Ask your teachers for help perhaps?
@CheeseIsVeg might be able to give some insight into how much of a jump it is from A-level, although generally for the physical chemistry stuff I think some background in maths and physics to A-level would be useful (but at least A-level Physics isn't indispensable since a lot of the topics aren't really that relevant to chemistry - having more maths background is always good in all sciences but your uni should support you in developing that if they don't require it to A-level).

I'd recommend talking to your personal tutor about how you are adjusting, any specific areas you're struggling with and asking if there is any other support for those.

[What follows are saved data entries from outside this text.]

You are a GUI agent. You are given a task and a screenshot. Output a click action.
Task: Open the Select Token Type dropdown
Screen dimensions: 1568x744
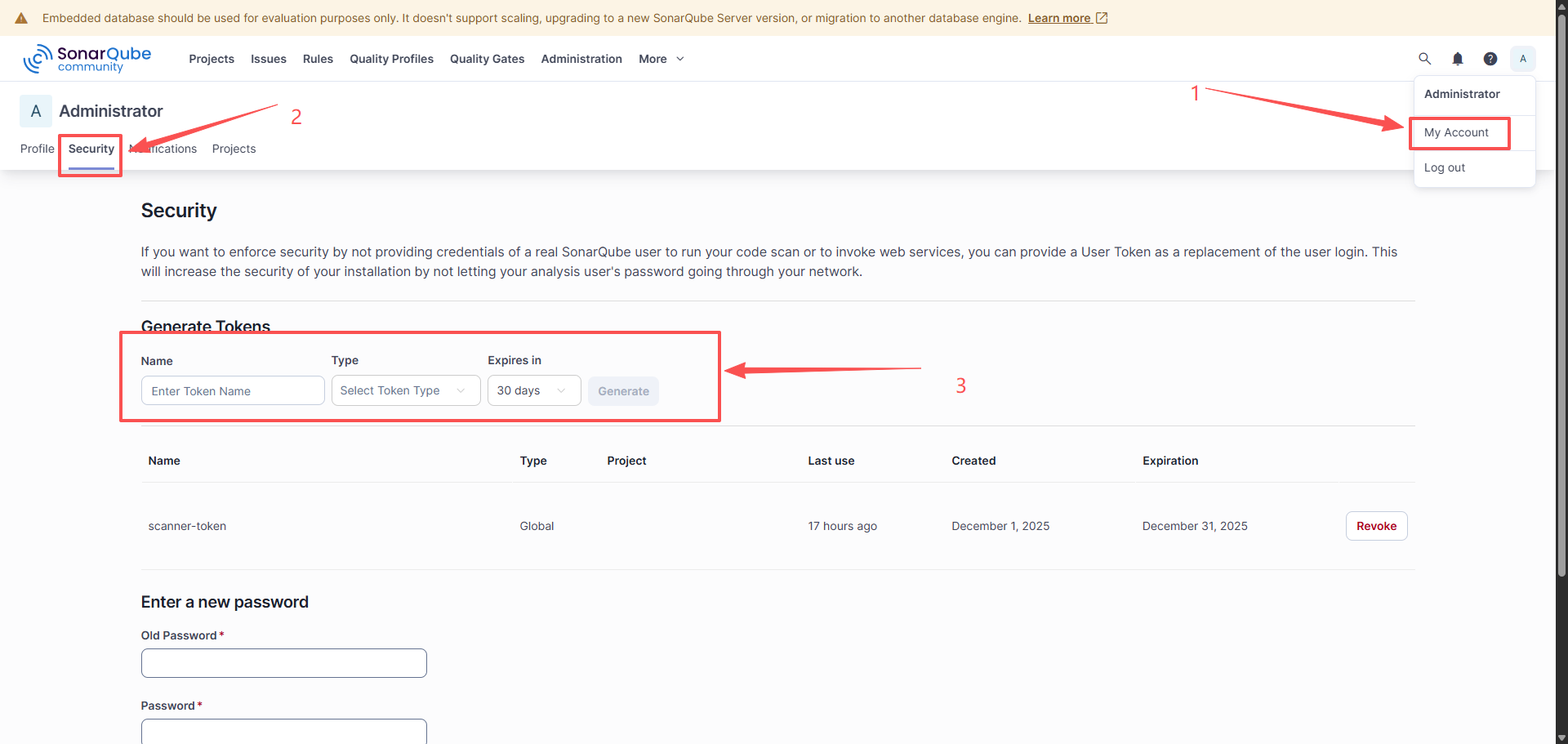point(405,390)
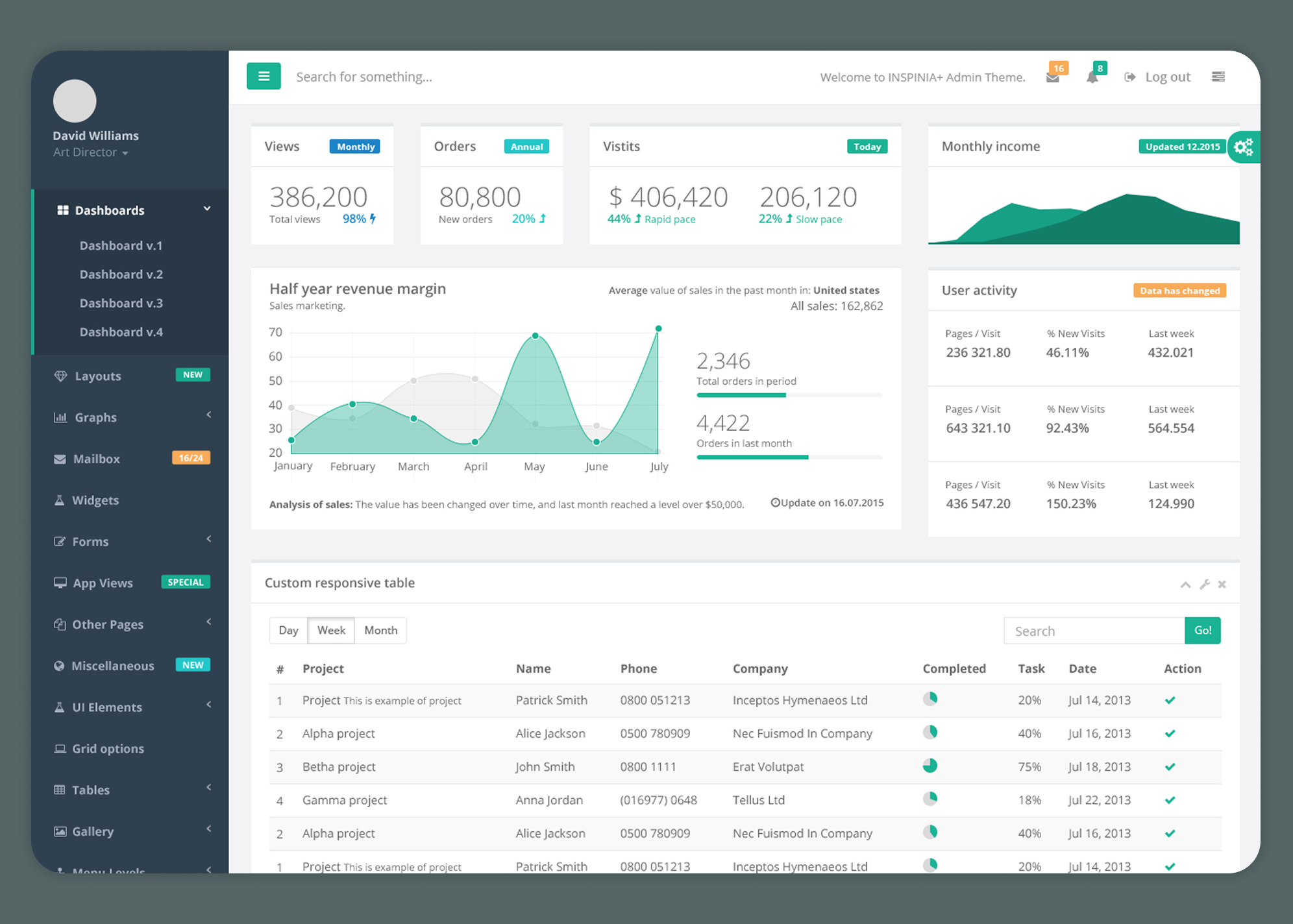Screen dimensions: 1293x924
Task: Click the green hamburger menu toggle button
Action: (264, 77)

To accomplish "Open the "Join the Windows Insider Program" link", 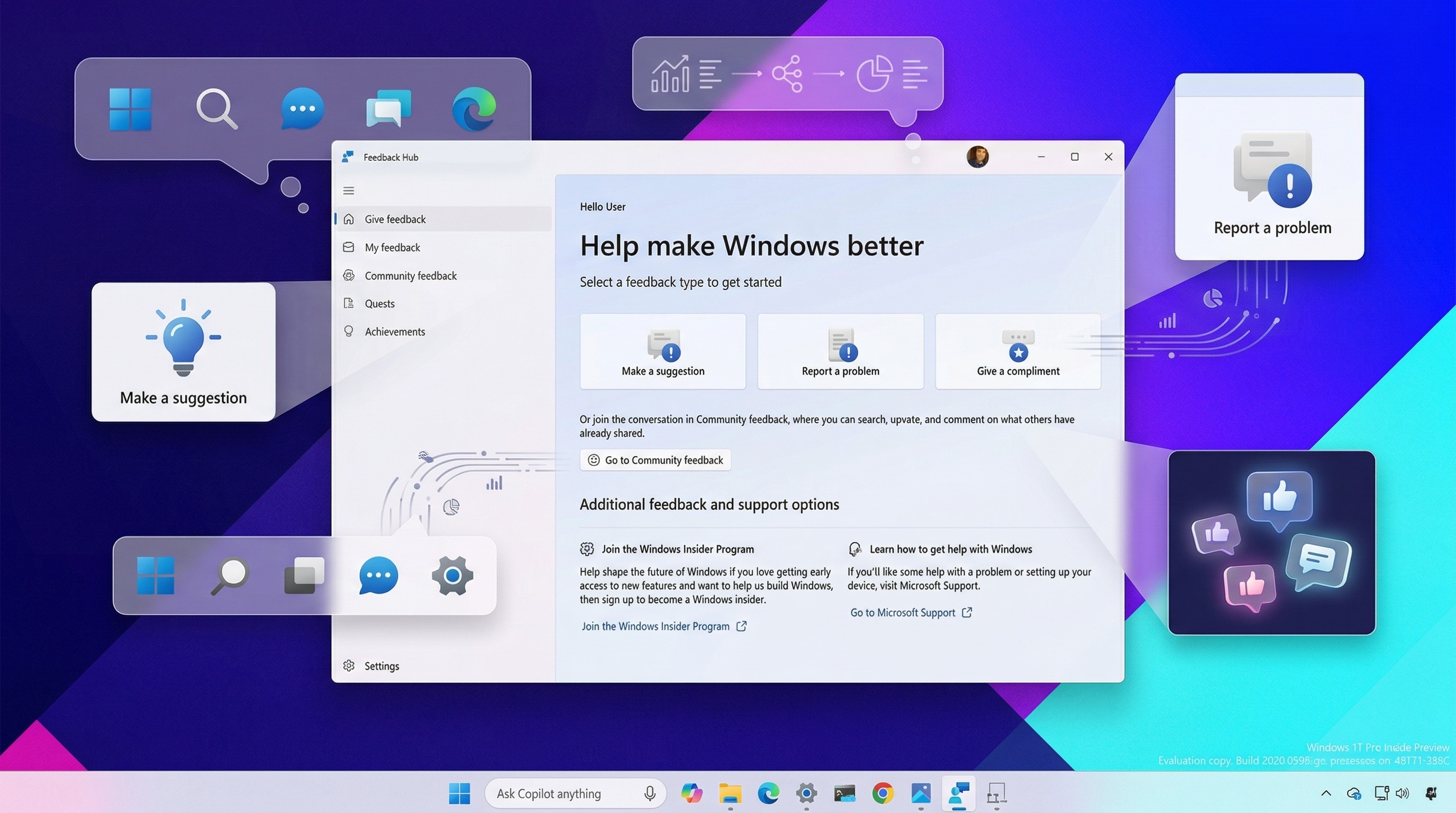I will coord(656,626).
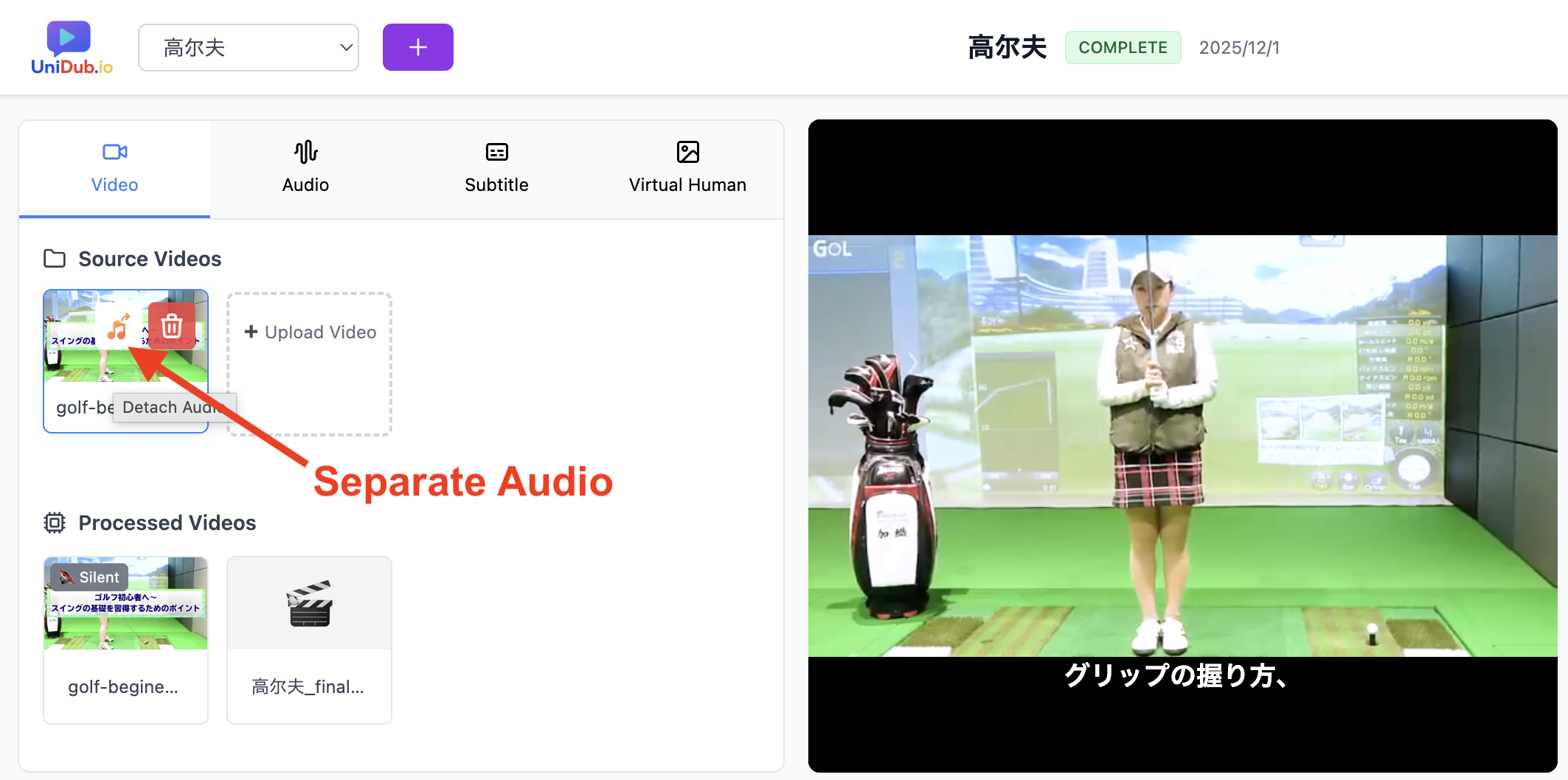Select the Video camera icon
1568x780 pixels.
[114, 152]
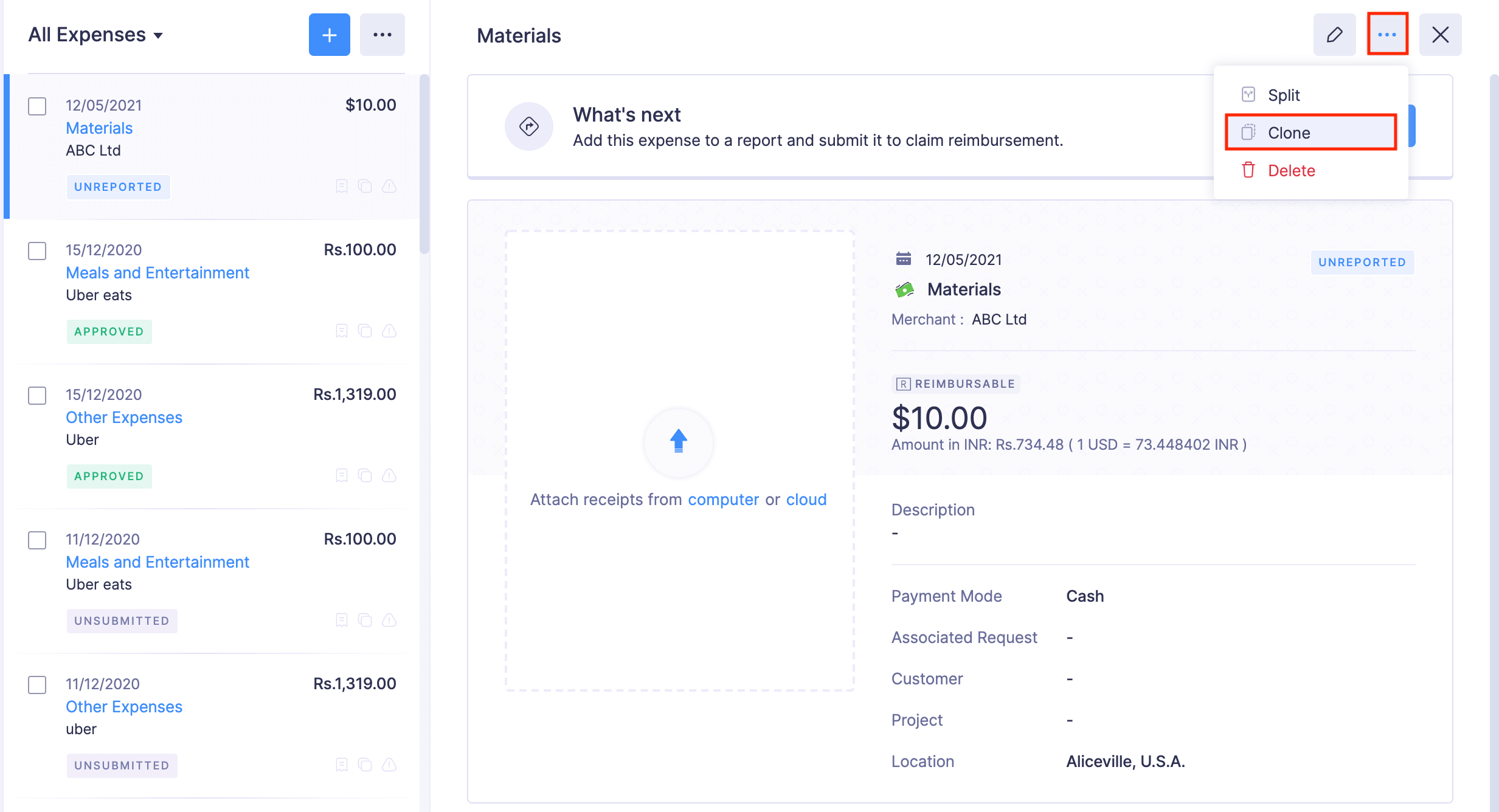Click the computer link to attach receipts

(723, 500)
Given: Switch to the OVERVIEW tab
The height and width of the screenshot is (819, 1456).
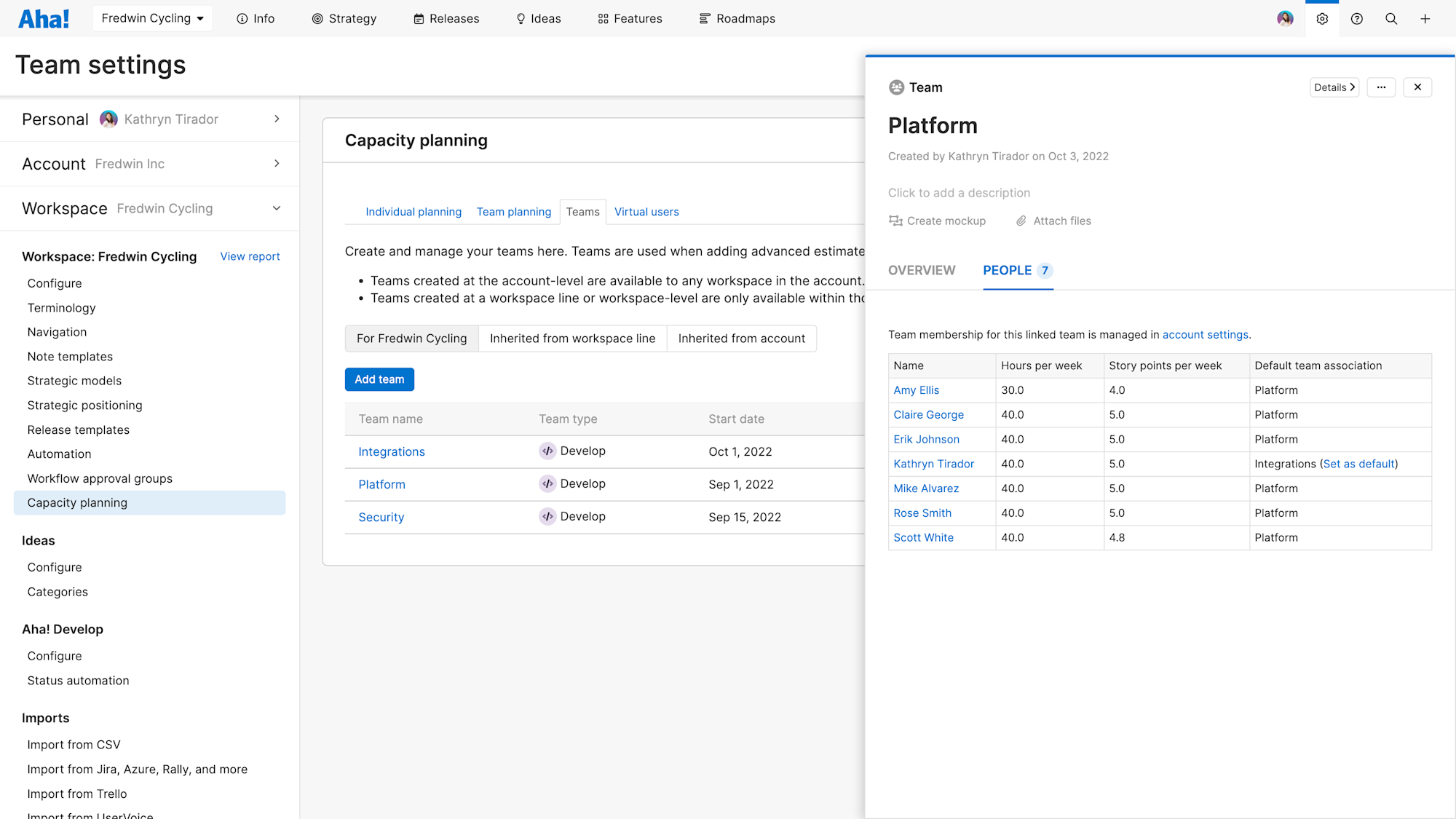Looking at the screenshot, I should (x=922, y=270).
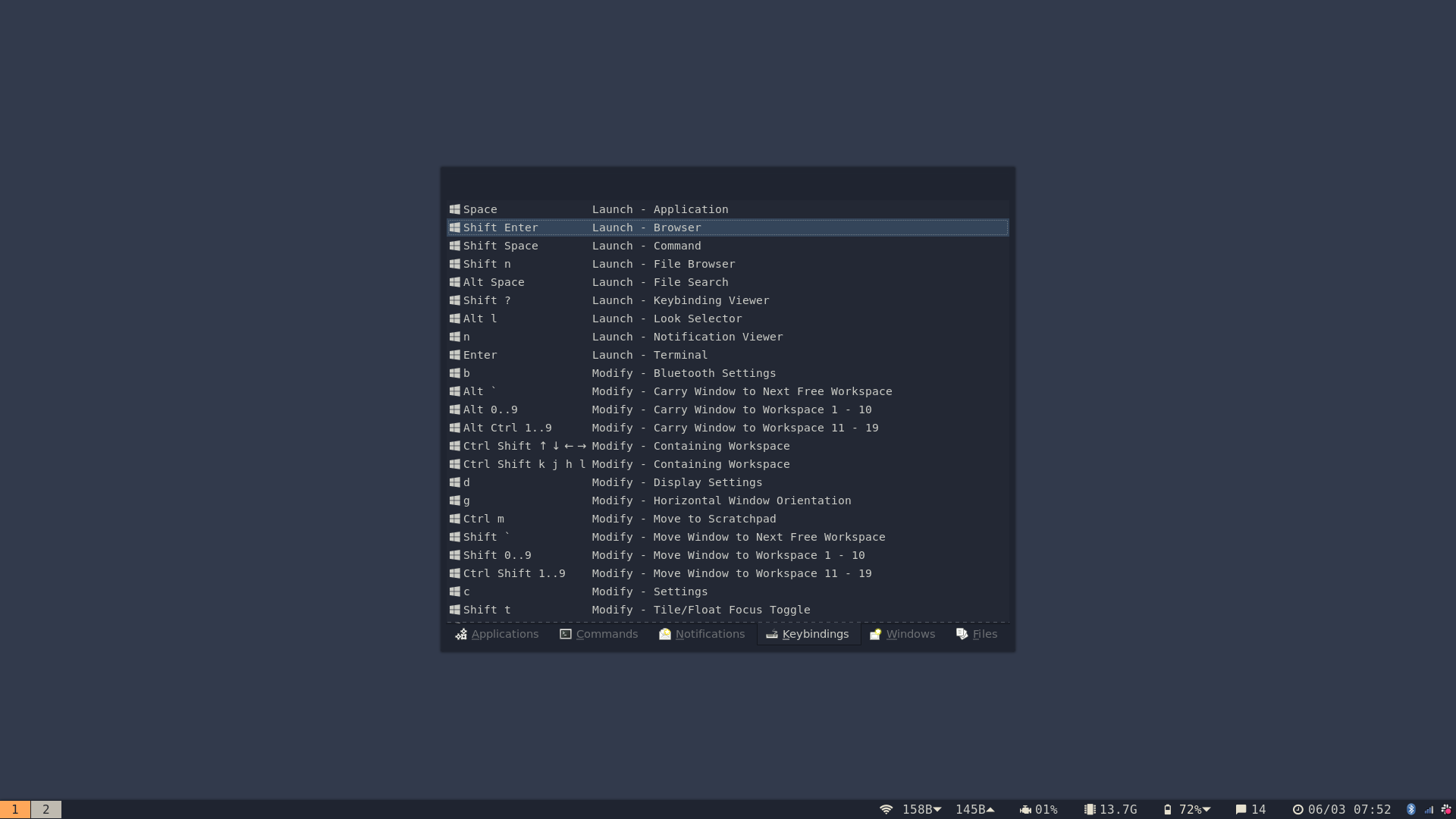1456x819 pixels.
Task: Click the memory chip icon showing 13.7G
Action: (1090, 809)

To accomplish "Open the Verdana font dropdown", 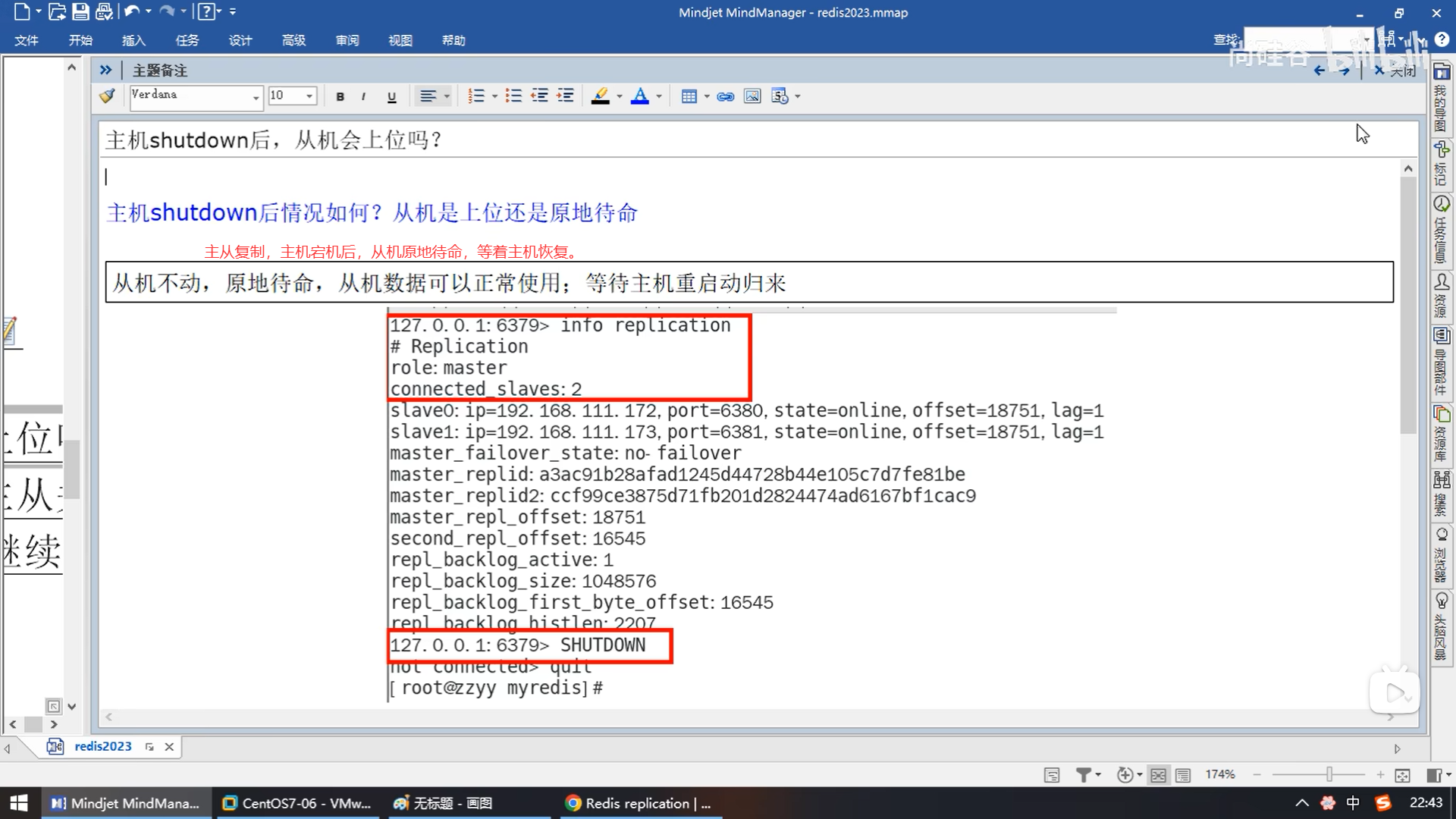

It's not uncommon for there to be e.g. additional maths tutorials for students who need a bit more support with that in a lot of STEM courses, since coverage and teaching of maths can be pretty variable (and if a course doesn't require A-level Maths, you can get a real range of backgrounds).
Original post by Maryam36747383
My degree has started
Its been a whole week
And i dont understand the lecture materials tht well
Ppl who have done maths n physics at a level seem to be doing sm better
I feel like dropping out
I have labs on monday and i have read all the procedures etc but i still dont know what sort of table i would need to construct
Really struggling despite watching all the lecture videos twice. Maybe im just dumb...would really appreciate if a 2nd year chem student could help me out..like give advice on how to revise n that. I feel so lost. My labs r on monday and i dont feel prepared at all.

I’m not a uni student (yet), but I would imagine that you probably haven’t adjusted to the change in environment.

Give yourself time and be kinder to yourself and you should begin to see an improvement. As you’ve noticed that those who did Maths and Physics are doing better, why not talk to them about the material? They may be able to explain it to you.

And don’t spout the ‘maybe I’m just dumb’ *******s. You got into uni and into a very academically demanding degree no less. Be proud of yourself and don’t beat yourself up.
Original post by Maryam36747383
My degree has started
Its been a whole week
And i dont understand the lecture materials tht well
Ppl who have done maths n physics at a level seem to be doing sm better
I feel like dropping out
I have labs on monday and i have read all the procedures etc but i still dont know what sort of table i would need to construct
Really struggling despite watching all the lecture videos twice. Maybe im just dumb...would really appreciate if a 2nd year chem student could help me out..like give advice on how to revise n that. I feel so lost. My labs r on monday and i dont feel prepared at all.


Understanding does not usually come from just going to lectures, there should be problem sheets on the way, and trying those, getting stuck, and then working your way through them is how this goes at university. Also use office hours when really stuck on a problem. For lab data tables, just ask the demonstrators for a hint on the day, they are there to help, but you do have to stick with this and expect difficulties as you transition from school to university learning styles.